“How oft, in nations gone corrupt, And by their own devices brought down to servitude, That man chooses bondage before liberty. Bondage with ease before strenuous liberty.”
John Milton
In the words of Judge Devlin (1905–1992), a British lawyer and jurist, “an established morality is as necessary as good government to the welfare of society. Societies disintegrate from within more frequently than they are broken up by external pressures.” Gen Douglas MacArthur once stated almost the same idea in different words, “History fails to record a single precedent in which nations subject to moral decay have not passed into political and economic decline.”
These statements have a great deal for us Pakistanis to learn from and introspect. But the bigger challenge confronting us is our thick-skinned political leaders and the people in various national institutions. How can political leaders like Zardari and the Sharifs and people like the current chief election commissioner be sensitised to the regressing moral values, evident to all sincere minds?

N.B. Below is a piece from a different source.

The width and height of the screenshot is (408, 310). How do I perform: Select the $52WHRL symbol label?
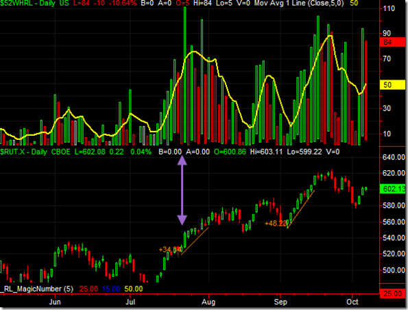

Sadly, corruption is being celebrated today as if it is a virtue. Several years ago, I had read somewhere that “So far, about morals, I know only that what is moral is what you feel good after and what is immoral is what you feel bad after.” But to have such noble feelings one must first have a conscience. Conscience is the moral compass cultivated among citizens and their leaders ought to lead by example. In our polity, the leaders need some strenuous instruction to develop a conscience that feels good when they do good and vice versa.
The other day, Qazi Faez Isa, a judge of the Supreme Court, likened Pakistan toa gutter. After reading about his pleading in the apex court, I was quite petrified. I was reminded of a famous reference by the historian Tacitus to the spirit of his own times: “to corrupt and to be corrupted”.
How apt is this description when we see bags full of money changing hands in the run up to the Senate elections. The way the Yousaf Raza Gillani-Hafeez Shaikh contest was orchestrated is a frightful example of corrupt practices in our politics. Mr Gillani has previously been accused notoriously of stealing a necklace donated by Turkish leader Tayyab Erdogan’s wife for the flood affected. His sons have been accused of openly offering mediation to officers aspiring for lucrative positions in the government. They apparently had no qualms about taking their cut in several business deals.
And all that is just the tip of the iceberg. Despite all that Gillani and his family were accused of, Aitezaz Ahsan was all praise for the former prime minister. If it requires a special talent to detect positives in characters like Gillani’s, Mr Ahsan, undoubtedly, has it. No questions have yet been asked of the newly notified Senator-elect and former prime minister about the video showing his son with some legislators, instructing them in how to ensure that their ballots do not count.
The Election Commission is impudently reticent about it.
Mr Raja’s disregard for fairness and impartiality has become evident following his ruling on the Daska by-election. The hasty pronouncement has exposed his partisanship in favour of the opposition candidate who had lost the election. The pronouncement also reflects his sheer incompetence as head of such an important institution. The stark defiance by the Election Commission of Pakistan to the Supreme Court’s nudge on the conduct of Senate elections has shown the character the chief election commissioner and his colleagues. When such individuals acquire prominence in any polity, something is amiss. This calls for a corrective action. The rot has reached the very core and morality has been reduced to a clichéd expression with no practical manifestation in the socio-political sphere.
Moral decline begins when transcendent moral values that have proven beneficial over time are discarded in favour of other ideas that men find more conducive to achieving their desires. According to Gibbon, the root cause of Roman societal collapse was their loss of civic virtue and individual morality.
Gibbon believed that the laws of morality were as unchanging as the laws of mathematics and physics. English statesman, Edmund Burke, a colleague of Gibbon’s, is often called the father of modern conservatism. He summarised his beliefs about morality in a letter to the sheriffs of Bristol in 1777, “All who have ever written on government are unanimous that among a people generally corrupt, liberty cannot long exist.”
Famous historian, Arnold Toynbee, has a perceptive quote from the concluding volume of his magnum opus, The Study of History, “Civilisations die from suicide, not by murder.” Nations too die from suicide and not by murder. When there is no capacity among the political leaders to distinguish between the ‘personal’ and the ‘national’, it is a clear indication that the nation is on a course that leads to suicide. Similarly, when ‘personal’ is prioritised over ‘national,’ the suicide becomes an unavoidable destiny.
What if this nation needs a sacrifice from Mr Zardari or Mr Sharif? They would, of course, offer some sacrificial lambs to save their own skin. This prioritisation of personal interest is symptomatic of the moral depravity that plagues Pakistan with no remedy in sight. That is unfortunate.